Unless Americans can come to some sort of collective understanding of cultural norms the decay of our great experiment in self government will be over before another 100 years passes.
What a shame. We have been such poor stewards of such a noble attempt to place freedom above all else. And today, it is as much at risk of dissolving because we have lost track of the point of the whole thing as it was in development.
For those not of a secular mind: Pray.
Comment by Chris | July 13, 2006
Thank you Dave T.! Thank you Chris!
How many people do you know- who are NOT currrently readers/ viewers of this site- that each of you can recruit so that they ARE?
Must we spoon feed them until they too recognize our great nation's peril? Perhaps… If so, then have spoon-will-travel.
It is imperative and, our obligation.
Might they take a suggestion to look at any of the following*? We must be versed in some of the statistical realities of the immigration flood, able to make interesting if not compelling arguments (effective) to those who might otherwise continue to ignore the problem (however complex) until they've been completely displaced, enslaved or both.
*http://www.capsweb.org
http://www.susps.org/
http://www.census.gov/population/projections/nation/summary/np-t1.txt
http://www.amren.com/
http://www.borderrescue.com/arizona.htm
http://www.immigrationcontrol.com/index.htm
http://www.eagleforum.org/topics/immigration/index.shtml
http://www.npg.org/
Comment by Paul Carver | July 17, 2006
Great article. The shame of it is that those Americans who NEED to read it – and understand both the column and the comments that follow will not bother to read such things!
I find it so frustrating when I talk with people, trying to make them understand the urgency of the moment. They are complacent. The assume, I suppose, that government is taken care of. Those who bother to even vote any more feel they have done their duty as citizens and just don't want to be bothered thinking about "all that stuff" (direct quote from one acquaintance) – let alone take the time to write letters, or call their Congressman.
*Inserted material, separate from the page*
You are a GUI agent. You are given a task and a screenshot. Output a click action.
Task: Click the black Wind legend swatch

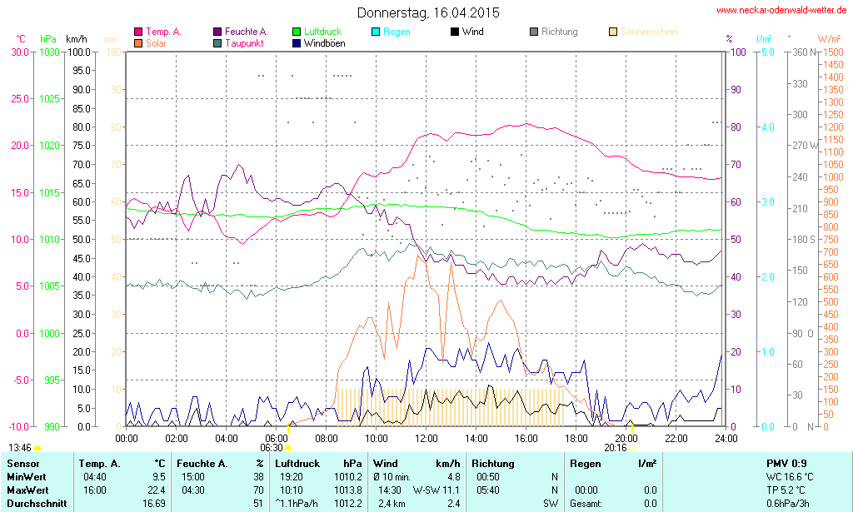(455, 32)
We need to have a Second Revolution in this country. And I don't mean with guns and ammo. I mean we need to Revolutionize the way that Americans deal with their own nation. We need, somehow, to make them understand that this government is up to THEM! This is supposed to be a government OF THE PEOPLE – NOT of career politicians whose only concern is that they keep that position of power.
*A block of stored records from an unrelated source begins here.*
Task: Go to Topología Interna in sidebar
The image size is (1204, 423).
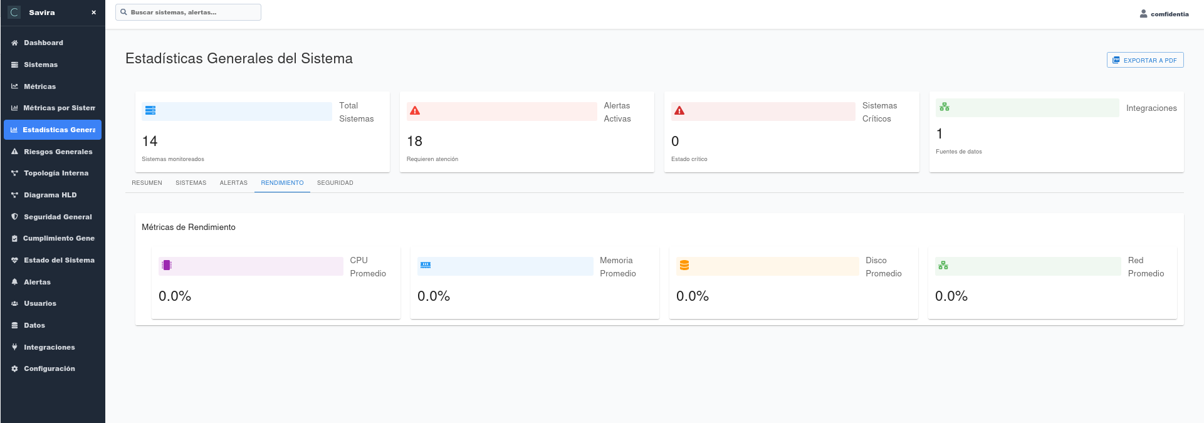Action: click(56, 174)
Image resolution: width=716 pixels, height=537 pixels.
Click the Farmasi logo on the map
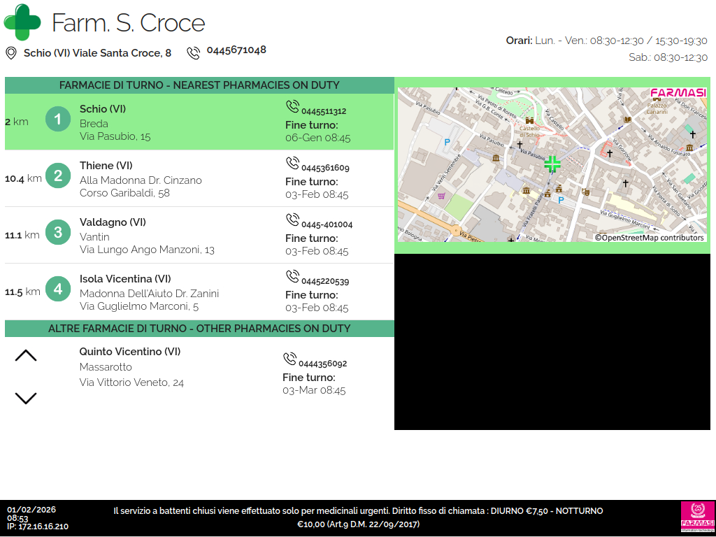click(x=678, y=93)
We need to find some way to change this electoral process…..to get away from this election of the richest, with the help of the very richest. And instead find sincere, hard-working citizens of intelligence who are willing to serve their nation for a very LIMITED period of time. It is urgent that we enact and enforce Strict Term Limits, which, I believe, will help to cut down on this power grab that is Washington today.
But the most urgent matter on our National Agenda is this: We MUST wake up Americans to what is happening here. We MUST impeach or otherwise unseat those activist judges who are throwing our Constitution out the window and imposing their own brand of lawLESSNESS on this nation.
And we MUST, without fail, return this nation to her foundation, which is built upon strong Judeo-Christian values – and not debauchery and carelessness which has so infected us.
God Bless America! Can we each wake up just a few citizens each? And have each of them wake up a few more, etc. etc. – until we have successfully returned this nation to a nation of Laws – based firmly on our brilliant Constitution!